Distributed Task Queue (Celery / Sidekiq-class) #

This note models a Celery/Sidekiq-class background job system where producers enqueue tasks, workers claim and execute them, and the system supports retries, scheduled retries, and worker crash recovery.

Step 1 - Normalize #

Assume the baseline prompt is:

design a distributed task queue
producers enqueue jobs
workers pull and execute jobs
jobs are acked on success
failures may retry or move to dead-letter storage
system scales across many nodes

Normalize into state-affecting paths.

Requirement	Actor	Operation	State touched	Priority
Producer enqueues task	Client	append event	`S1` `create target` `TaskEnvelope`	C1
Worker reserves/claims next task	Client	state transition	`S1` `update target` `TaskExecutionState`	C1
Worker acknowledges successful task	Client	state transition	`S1` `update target` `TaskExecutionState`	C1
Worker marks task failed/retryable	Client	state transition	`S1` `update target` `TaskExecutionState`	C1
System requeues timed-out or retryable task	System	async process	`S1` `hidden write target` `TaskExecutionState`	C1
System promotes delayed/retry-scheduled task when due	System	async process	`S1` `hidden write target` `ScheduledTaskState`	C1
System routes queue/shard to current owner	System	read source	`S1` `read source target` `PartitionMap`	C1
System reassigns shard ownership after node failure	System	state transition	`S1` `update target` `PartitionOwnership`	C1
Client reads queue depth / worker stats	Client	read projection	`S1` `read projection target` `QueueStatsView`	R2

Notes on normalization #

Important choices:

enqueue is append event
- task submission is an immutable fact
reserve/claim is state transition
- task moves from ready to claimed/in-progress
ack/fail are state transition
- task lifecycle changes
retries and delayed tasks are explicit internal paths
routing/ownership are explicit because this is distributed infra

This system is closer to:

claimable execution queue

than to:

replayable event log

Step 2 - Critical Path Selection #

Requirement	Priority class	Why
Enqueue task	C1	task intent must not be lost or duplicated incorrectly
Reserve/claim next task	C1	task execution correctness depends on valid exclusive claim
Ack successful task	C1	completion semantics depend on current claim holder
Mark failed/retryable task	C1	retry and terminal failure semantics depend on valid lifecycle transition
Requeue timed-out or retryable task	C1	worker crash recovery and retries depend on this path
Promote delayed/retry-scheduled task	C1	scheduled work must become runnable at the right time
Route queue/shard to owner	C1	wrong routing can split claims and task order
Reassign shard ownership	C1	failover must preserve task lifecycle correctness
Queue depth / worker stats	R2	operational only

Baseline critical paths #

Main C1 paths:

P1 enqueue task
P2 reserve/claim task
P3 ack task success
P4 fail/retry task
P5 requeue timed-out or retryable task
P6 promote delayed task
P7 route to shard owner
P8 reassign shard ownership

This design is driven by:

durable task intent
one active worker claim per task attempt
guarded lifecycle transitions
retry and timeout recovery

Step 3 - Primary State Extraction #

For a distributed task queue, the minimal primary state is the task itself, its execution lifecycle, delayed scheduling state, and routing/ownership state.
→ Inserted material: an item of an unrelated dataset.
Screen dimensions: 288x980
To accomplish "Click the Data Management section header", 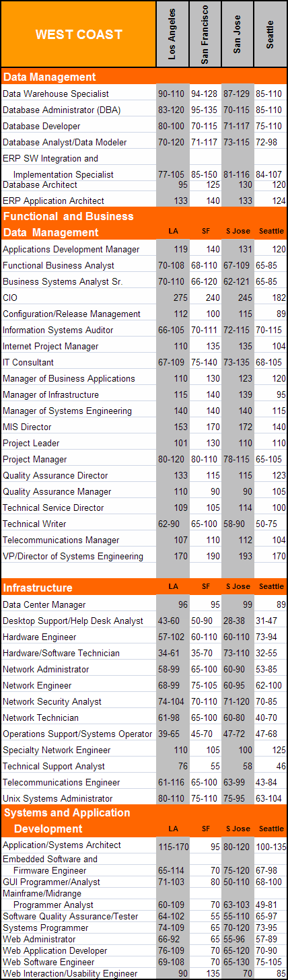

Candidate object label	Candidate source	Candidate needed for C1/R1?	Candidate decomposition action	Class	Primary?	Owner	Evolution	Scope kind	Scope value
TaskEnvelope	direct noun	Yes	keep as candidate	event	Yes	service	append-only	instance	task_id
TaskExecutionState	lifecycle object	Yes	keep as candidate	process	Yes	service	state machine	instance	task_id
ScheduledTaskState	hidden write target	Yes	keep as candidate	process	Yes	service	state machine	instance	task_id
PartitionOwnership	hidden write target	Yes	keep as candidate	process	Yes	service	state machine	instance	shard_id
PartitionMap	hidden write target	Yes	keep as candidate	entity	Yes	service	overwrite	collection	queue shards
QueueStatsView	derived read model	No	reject as UI artifact	projection	No	derived	overwrite	collection	queue_id
ClaimAttempt	hidden write target	No	reject as implementation choice	event	No	derived	append-only	collection	task_id

Important modeling choices #

`TaskEnvelope` #

Primary because:

enqueue is immutable fact recording
payload, queue, headers, retries, and metadata live here

`TaskExecutionState` #

This is the central task-queue object. It captures lifecycle like:

READY
CLAIMED(worker_id, claim_token, expiry)
SUCCEEDED
FAILED
RETRY_PENDING
DEAD_LETTERED

`ScheduledTaskState` #

Kept explicit because delayed jobs and scheduled retries are common in Celery/Sidekiq-class systems. It captures:

run_at
delayed / promoted lifecycle

`PartitionOwnership` #

Needed because:

one owner should control claim transitions for a shard at a time

`PartitionMap` #

Needed because:

producers and workers must route consistently to the right shard authority

Minimal strict primary set #

The strongest minimal set is:

TaskEnvelope
TaskExecutionState
ScheduledTaskState
PartitionOwnership
PartitionMap

Step 4 - Hard Invariants #

For a Celery/Sidekiq-class task queue, the hard invariants are about durable task existence, exclusive active claim per task attempt, guarded completion/failure transitions, and safe retry promotion.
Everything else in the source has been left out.